Vetalog (triamcinolone), meanwhile, is a drug that has become controversial in equine sports. The drug was at the heart of a lawsuit over Kentucky Derby hopeful “I Want Revenge.”

“On two occasions, veterinarians have testified, I Want Revenge’s ankle was injected with what amounted to new transmission fluid,” Joe Drape wrote in the New York Times in 2009. “The second time was just four days before the Derby and was done at the request of his trainer, Jeff Mullins. Regardless of the outcome of the dispute, the treatments are a striking example of how the use, and overuse, of legal medications have placed America’s thoroughbred population at ever greater risk of injury, and, in some cases, catastrophic breakdown.”

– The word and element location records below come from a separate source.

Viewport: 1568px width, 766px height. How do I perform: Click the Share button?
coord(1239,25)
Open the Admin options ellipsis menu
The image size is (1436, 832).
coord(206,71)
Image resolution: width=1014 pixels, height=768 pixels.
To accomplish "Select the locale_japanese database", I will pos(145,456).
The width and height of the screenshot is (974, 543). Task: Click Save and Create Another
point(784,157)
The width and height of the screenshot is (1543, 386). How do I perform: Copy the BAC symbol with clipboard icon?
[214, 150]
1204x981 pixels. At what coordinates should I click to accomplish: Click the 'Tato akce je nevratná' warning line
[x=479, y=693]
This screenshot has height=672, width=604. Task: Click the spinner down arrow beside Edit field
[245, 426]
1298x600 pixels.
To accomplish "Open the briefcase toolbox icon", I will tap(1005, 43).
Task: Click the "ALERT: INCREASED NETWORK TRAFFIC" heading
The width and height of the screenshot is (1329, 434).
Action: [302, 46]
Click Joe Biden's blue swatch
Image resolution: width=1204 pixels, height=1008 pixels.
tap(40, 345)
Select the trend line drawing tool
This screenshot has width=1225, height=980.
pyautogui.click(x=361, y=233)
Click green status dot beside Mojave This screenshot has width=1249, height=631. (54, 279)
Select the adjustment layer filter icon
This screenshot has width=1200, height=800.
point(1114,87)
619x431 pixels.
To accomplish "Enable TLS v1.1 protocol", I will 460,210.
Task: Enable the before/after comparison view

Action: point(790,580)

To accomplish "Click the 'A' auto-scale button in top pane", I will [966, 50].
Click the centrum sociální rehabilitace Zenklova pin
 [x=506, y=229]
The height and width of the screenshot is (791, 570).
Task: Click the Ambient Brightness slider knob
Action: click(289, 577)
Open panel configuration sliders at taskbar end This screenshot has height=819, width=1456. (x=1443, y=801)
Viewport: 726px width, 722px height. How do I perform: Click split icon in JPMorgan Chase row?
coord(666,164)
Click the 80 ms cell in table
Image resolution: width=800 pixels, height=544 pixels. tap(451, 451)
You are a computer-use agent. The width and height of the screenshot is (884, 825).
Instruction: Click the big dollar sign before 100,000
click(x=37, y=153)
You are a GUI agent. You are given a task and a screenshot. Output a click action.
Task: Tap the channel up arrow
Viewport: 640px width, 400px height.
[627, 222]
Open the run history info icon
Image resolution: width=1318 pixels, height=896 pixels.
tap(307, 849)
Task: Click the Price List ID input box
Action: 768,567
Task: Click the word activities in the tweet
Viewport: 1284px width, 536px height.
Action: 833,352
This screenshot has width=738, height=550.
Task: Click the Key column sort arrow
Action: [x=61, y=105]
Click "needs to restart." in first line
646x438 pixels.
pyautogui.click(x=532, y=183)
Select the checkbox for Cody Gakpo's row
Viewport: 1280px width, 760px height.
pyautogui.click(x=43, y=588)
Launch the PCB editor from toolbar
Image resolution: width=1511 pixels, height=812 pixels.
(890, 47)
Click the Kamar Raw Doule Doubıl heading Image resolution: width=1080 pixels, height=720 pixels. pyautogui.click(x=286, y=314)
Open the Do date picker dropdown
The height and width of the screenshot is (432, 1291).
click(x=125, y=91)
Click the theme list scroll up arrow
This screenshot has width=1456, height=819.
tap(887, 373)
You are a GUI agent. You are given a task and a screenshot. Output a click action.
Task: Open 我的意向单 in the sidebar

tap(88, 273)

The drug is another used to keep animals performing in the short-term, but with possible, negative, longterm consequences.

There are some mushers who have suggested the Iditarod needs to do a whole lot more about possible out-of-competition doping of dogs. They argue that the use of drugs in training is where the greatest gains in performance might be realized.

Iditarod management, in an effort to make sure it has a race free of doping positives, appears to be going in the opposite direction.

After specifically calling out Betasone, DepoMedrol and Vetalog as drugs to be purged from dogs before the race, the drug-testing program handout adds that, “in addition, the Musher & Veterinary Handbook has a listing of categories of prohibited substances and clearance times for your review.”

Clearance times, as any drug user who has to take a pee test to qualify for a job knows, are what you need to know to beat drug tests. 

Correction: An early version of this story mistakenly said Iditarod Race Marshal Mark Nordman referred to “cocaine” drug detections; he actually said “procaine” drug detections. That version of the story also erroneously reported Petit once ran Dario Daniels dogs in Iditarod.

5 replies »

  1. After watching the film “Dog Power”, I can see why Euros are migrating to Alaska to have their large Iditarod style dog lots.
    Not only are anti doping programs more complete in Europe, the whole “sport” of mushing has moved away from competing with large teams for the most part.
    The most successful Norwegian Musher in Dog Power only raced with 4 dogs in harness….and she collected 23 gold medals.
    Canicross, Ski Joring and Bike Joring are the future of world mushing events.
    Maybe it is time for Alaska to get with the rest of the world, before other mushers wind up over their heads maintaining a large doglot, like Dario seemed to do in 2014.
    The stress, work, and money needed to maintain 50 or 100 dogs on chains is unsustainable!
    Lastly, the successful Norwegian musher in Dog Power kept her half dozen dogs inside a garage kennel.
    This shows me that the ITC is a propped up dead horse at this time.

  2. The ITC isn’t looking very honest here. In fact, they kind of remind me of a scene from the show Dexter where he has a dead body and he’s frantically trying to clean the crime scene before the cops show up and catch him up to his elbows in it.